━━━━━ Material supplied ━━━━━

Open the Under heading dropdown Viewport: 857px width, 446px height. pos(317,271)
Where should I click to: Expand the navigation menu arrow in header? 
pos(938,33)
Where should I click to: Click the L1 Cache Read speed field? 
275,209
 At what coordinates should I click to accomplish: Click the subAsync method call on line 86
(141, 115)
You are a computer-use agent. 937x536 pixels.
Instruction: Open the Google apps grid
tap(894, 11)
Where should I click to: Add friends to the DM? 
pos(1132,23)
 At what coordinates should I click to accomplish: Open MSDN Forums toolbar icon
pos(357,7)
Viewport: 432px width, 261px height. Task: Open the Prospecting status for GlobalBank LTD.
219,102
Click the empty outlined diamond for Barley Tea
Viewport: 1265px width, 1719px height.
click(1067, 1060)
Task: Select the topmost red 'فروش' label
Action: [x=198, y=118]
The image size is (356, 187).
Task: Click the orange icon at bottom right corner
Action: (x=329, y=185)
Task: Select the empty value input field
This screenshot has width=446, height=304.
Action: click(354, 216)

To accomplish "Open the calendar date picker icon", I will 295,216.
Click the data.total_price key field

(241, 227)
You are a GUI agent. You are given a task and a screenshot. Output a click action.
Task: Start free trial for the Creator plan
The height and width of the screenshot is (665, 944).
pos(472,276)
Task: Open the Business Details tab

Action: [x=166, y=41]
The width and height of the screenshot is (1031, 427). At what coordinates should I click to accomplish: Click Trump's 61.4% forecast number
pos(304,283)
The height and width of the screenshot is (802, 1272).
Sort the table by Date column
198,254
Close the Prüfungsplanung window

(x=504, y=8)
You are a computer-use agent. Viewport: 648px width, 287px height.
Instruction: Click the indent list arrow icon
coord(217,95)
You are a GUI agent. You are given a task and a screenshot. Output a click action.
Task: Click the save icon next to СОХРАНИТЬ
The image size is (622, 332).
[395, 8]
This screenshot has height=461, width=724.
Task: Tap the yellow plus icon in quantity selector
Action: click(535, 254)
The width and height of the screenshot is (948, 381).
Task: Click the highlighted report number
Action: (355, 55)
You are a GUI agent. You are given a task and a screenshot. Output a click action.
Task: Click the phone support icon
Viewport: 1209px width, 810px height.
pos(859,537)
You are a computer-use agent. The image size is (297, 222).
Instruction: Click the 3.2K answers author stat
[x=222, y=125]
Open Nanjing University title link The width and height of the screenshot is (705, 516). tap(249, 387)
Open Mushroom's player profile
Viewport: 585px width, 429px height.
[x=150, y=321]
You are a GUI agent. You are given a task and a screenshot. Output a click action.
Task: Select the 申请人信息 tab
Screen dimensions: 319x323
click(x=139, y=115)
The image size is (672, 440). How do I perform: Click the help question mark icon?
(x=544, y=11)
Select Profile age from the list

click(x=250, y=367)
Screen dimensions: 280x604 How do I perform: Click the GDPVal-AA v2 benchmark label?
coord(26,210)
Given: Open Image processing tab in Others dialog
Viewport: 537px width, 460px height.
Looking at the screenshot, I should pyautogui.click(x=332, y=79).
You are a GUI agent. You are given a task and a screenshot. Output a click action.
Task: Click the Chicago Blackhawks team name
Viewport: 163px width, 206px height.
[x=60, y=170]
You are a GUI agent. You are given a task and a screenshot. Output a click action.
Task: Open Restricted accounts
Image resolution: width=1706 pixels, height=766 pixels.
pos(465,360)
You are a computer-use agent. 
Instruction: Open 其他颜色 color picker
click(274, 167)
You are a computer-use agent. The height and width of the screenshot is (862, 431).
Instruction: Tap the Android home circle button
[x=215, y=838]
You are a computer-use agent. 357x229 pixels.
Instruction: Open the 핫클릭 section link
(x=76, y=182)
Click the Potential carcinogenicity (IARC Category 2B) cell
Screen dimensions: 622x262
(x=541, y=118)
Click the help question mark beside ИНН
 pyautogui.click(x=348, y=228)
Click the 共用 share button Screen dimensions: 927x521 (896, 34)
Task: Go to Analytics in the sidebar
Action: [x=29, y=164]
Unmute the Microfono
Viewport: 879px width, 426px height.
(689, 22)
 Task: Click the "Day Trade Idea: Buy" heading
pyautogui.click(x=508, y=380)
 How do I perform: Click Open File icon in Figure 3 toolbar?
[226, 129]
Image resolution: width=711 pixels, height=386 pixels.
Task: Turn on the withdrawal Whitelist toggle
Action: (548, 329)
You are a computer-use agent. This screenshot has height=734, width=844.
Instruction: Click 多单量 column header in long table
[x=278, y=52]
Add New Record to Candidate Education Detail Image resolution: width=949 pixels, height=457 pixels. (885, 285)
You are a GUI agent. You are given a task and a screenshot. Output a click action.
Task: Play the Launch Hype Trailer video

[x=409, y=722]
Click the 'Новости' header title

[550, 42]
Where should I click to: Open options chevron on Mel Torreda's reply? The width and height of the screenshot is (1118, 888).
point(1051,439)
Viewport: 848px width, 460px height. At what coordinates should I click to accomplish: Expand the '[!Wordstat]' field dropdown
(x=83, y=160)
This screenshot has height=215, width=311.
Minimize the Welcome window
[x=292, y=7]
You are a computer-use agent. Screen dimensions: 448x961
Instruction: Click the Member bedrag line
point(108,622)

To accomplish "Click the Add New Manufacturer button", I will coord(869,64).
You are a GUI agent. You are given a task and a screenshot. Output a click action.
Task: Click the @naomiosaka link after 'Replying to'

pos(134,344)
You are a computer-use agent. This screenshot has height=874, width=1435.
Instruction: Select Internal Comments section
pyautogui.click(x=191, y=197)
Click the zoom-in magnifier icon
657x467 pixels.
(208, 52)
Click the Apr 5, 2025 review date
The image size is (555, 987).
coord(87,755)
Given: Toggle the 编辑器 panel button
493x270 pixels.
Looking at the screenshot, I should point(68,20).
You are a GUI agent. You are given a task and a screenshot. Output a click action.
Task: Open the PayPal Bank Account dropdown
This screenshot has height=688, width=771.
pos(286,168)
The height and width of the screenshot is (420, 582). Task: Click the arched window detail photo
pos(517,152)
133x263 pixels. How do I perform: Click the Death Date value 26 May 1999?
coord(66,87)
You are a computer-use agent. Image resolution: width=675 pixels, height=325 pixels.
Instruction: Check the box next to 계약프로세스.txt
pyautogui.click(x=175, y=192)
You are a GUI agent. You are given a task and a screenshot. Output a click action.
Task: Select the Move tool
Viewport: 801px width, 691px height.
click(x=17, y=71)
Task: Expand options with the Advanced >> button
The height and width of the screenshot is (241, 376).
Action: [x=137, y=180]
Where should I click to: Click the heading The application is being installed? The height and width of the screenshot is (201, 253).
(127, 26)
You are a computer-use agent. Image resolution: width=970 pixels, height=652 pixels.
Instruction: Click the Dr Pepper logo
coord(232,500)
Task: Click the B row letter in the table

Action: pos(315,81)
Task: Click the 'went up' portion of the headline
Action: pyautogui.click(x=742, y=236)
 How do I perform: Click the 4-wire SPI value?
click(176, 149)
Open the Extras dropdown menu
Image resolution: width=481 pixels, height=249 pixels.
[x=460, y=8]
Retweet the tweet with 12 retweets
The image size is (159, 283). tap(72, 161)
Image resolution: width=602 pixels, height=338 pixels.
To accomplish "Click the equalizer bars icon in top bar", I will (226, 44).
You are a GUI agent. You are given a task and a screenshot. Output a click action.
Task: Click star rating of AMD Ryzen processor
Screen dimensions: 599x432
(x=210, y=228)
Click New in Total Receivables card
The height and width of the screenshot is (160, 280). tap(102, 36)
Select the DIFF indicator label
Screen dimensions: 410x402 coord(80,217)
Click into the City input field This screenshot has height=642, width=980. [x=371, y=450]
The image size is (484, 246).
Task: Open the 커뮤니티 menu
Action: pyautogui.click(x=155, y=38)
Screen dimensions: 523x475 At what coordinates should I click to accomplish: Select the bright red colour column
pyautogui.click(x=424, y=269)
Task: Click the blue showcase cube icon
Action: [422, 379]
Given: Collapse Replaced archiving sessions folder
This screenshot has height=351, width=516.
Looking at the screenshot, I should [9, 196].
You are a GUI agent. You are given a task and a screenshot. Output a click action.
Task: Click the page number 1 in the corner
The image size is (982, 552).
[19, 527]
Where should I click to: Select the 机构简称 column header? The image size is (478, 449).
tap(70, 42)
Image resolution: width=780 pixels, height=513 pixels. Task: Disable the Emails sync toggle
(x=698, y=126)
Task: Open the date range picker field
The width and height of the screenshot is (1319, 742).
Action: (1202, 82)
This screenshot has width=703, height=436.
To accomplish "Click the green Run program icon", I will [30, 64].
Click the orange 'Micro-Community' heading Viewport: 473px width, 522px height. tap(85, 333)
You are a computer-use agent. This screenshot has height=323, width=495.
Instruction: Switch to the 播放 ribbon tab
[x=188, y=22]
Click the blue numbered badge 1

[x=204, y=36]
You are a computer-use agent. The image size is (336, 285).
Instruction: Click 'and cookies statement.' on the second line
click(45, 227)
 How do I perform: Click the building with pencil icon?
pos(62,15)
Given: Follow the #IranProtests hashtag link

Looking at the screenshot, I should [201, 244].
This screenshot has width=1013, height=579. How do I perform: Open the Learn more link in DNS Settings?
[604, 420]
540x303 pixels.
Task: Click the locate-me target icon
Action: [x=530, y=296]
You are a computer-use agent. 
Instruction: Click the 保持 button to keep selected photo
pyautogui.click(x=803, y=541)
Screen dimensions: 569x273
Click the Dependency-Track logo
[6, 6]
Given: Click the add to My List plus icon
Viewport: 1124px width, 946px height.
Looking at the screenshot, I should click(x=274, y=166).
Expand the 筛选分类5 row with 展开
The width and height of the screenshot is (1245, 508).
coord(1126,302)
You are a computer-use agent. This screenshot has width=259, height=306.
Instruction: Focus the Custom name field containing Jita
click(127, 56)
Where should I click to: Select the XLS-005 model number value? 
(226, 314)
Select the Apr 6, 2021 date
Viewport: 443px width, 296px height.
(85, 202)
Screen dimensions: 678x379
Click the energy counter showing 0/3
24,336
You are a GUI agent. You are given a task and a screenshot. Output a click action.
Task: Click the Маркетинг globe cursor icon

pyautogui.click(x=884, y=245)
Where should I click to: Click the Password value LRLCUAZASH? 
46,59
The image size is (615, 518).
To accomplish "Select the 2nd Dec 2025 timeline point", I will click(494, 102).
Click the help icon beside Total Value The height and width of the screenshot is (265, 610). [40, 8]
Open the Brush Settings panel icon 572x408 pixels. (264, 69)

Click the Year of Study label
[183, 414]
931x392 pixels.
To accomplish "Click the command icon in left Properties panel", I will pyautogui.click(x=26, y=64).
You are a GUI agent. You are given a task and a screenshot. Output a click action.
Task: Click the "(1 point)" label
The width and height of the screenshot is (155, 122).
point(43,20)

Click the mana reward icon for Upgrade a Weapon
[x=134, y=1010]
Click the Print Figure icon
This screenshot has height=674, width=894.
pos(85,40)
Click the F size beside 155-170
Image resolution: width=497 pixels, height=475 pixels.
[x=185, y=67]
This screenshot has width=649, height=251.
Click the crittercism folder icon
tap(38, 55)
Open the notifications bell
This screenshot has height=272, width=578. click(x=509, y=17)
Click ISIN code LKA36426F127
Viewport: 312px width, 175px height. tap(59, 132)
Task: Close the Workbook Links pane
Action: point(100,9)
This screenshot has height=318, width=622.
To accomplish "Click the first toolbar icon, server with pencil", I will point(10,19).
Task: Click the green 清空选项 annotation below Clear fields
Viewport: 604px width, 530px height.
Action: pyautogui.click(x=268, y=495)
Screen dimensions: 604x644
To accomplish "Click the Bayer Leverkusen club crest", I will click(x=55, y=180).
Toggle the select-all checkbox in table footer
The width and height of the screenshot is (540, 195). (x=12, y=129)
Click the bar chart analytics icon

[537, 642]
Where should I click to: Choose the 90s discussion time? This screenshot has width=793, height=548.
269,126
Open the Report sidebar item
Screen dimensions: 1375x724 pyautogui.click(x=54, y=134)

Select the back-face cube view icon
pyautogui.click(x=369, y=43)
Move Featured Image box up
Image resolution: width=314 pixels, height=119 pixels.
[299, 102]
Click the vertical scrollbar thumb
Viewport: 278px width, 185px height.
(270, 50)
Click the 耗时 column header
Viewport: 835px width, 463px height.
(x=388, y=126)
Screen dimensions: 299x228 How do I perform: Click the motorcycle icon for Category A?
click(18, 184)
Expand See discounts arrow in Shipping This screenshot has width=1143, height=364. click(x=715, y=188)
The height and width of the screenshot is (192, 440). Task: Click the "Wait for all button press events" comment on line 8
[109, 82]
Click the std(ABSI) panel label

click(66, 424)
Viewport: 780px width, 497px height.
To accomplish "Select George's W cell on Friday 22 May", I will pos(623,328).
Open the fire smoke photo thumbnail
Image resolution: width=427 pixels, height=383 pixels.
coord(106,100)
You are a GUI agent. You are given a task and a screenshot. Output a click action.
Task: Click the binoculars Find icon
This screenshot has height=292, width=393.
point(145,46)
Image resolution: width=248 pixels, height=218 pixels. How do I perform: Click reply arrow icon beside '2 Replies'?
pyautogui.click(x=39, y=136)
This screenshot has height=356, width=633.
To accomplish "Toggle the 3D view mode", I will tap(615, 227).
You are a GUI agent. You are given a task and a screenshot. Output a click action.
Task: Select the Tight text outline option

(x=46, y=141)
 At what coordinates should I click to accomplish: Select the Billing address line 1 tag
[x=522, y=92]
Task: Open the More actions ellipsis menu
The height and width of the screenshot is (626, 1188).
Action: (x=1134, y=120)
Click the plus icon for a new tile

━━━━━

> Problem: Whenever a line includes the word "green", pull it out of the entries.

> Your solution:
To accomplish "Click the green Run program icon", I will [30, 64].
Task: Click the green 清空选项 annotation below Clear fields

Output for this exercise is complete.